[Form 4] MAXIMUS, INC. Insider Trading Activity
Michelle Link, Chief of Human Resources at MAXIMUS, Inc. (MMS), reported changes in beneficial ownership on a Form 4. On 09/30/2025 she surrendered 2,255.654 shares to satisfy withholding taxes from vested restricted stock units at a price of $91.37, leaving 15,118.065 shares reported immediately after that transaction. On 10/01/2025 she sold 1,610 shares at $90.86, reducing her reported beneficial ownership to 13,508.065 shares. The filing notes prior RSU awards representing 8,551.266 RSUs with dividend equivalents previously reported and that the sales on 10/01/2025 were executed under a 10b5-1 trading plan adopted on 12/06/2024. The Form is signed by an attorney-in-fact on behalf of the reporting person on 10/02/2025.

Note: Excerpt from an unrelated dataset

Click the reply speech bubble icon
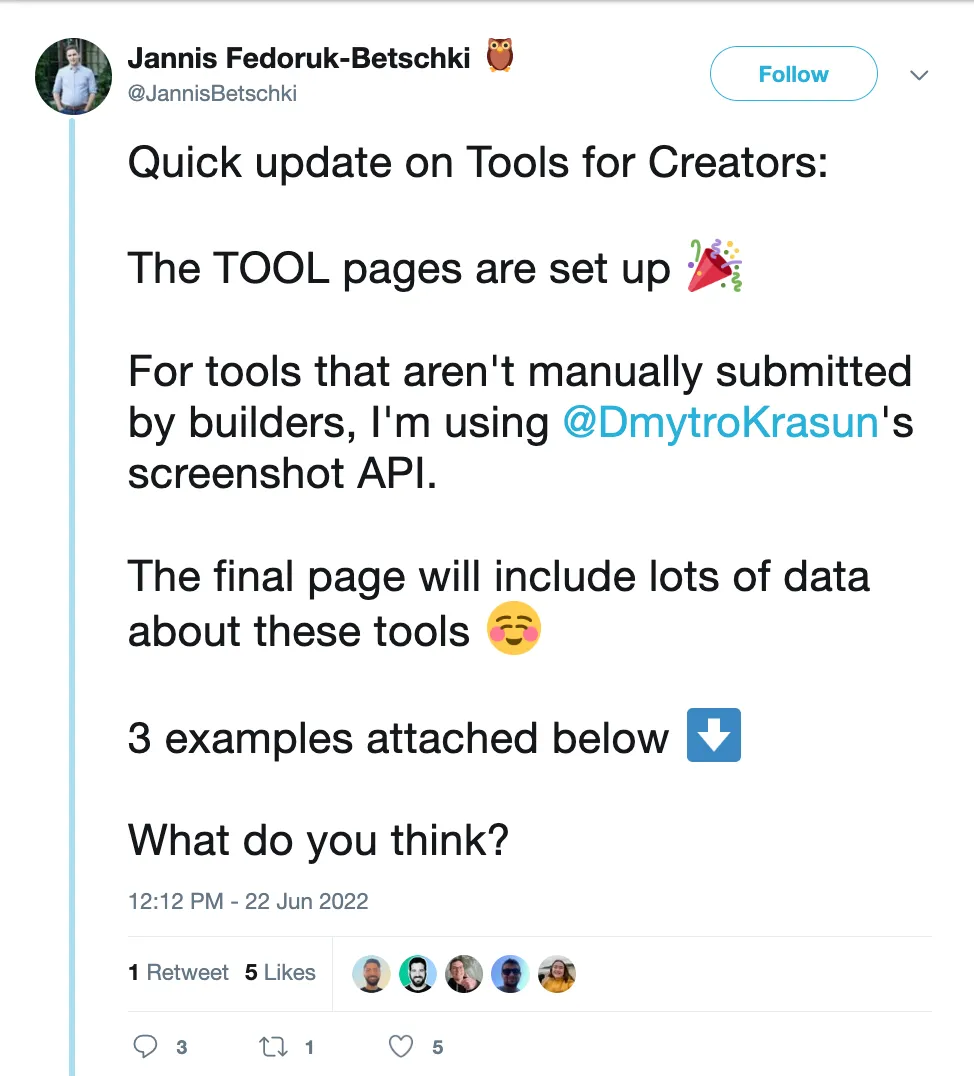The height and width of the screenshot is (1076, 974). click(x=146, y=1047)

- Timely disclosure of surrender and sale on Form 4 filed and signed by attorney-in-fact on 10/02/2025
- Sale executed under a 10b5-1 plan adopted on 12/06/2024, indicating a pre-arranged disposition
- RSU tax withholding clearly disclosed: 2,255.654 shares surrendered at $91.37
- Decrease in beneficial ownership from prior holdings to 13,508.065 shares after transactions
- Insider sold 1,610 shares on 10/01/2025 at $90.86, representing a realized disposition of company stock
Insights
Insider executed tax-withholding and a planned sale under a 10b5-1 plan.
The filing shows a tax-related surrender of 2,255.654 shares upon RSU vesting and a subsequent sale of 1,610 shares at $90.86. Both actions are disclosed on Form 4, which supports transparency around executive compensation settlements and dispositions.
The presence of a 10b5-1 plan adopted on 12/06/2024 indicates the sale was pre-arranged rather than ad hoc; this detail is a clear, monitorable datum for governance review.
Reported sales modestly reduced reported insider holdings to 13,508.065 shares.
The net effect after the withholding surrender and sale is a decrease to 13,508.065 shares beneficially owned. The reported sale price of $90.86 and the withheld-price reference of $91.37 provide explicit transaction prices for market impact assessment.
Because the sale was made under a documented 10b5-1 plan, the transaction is less likely to signal undisclosed company-specific information according to standard market interpretation.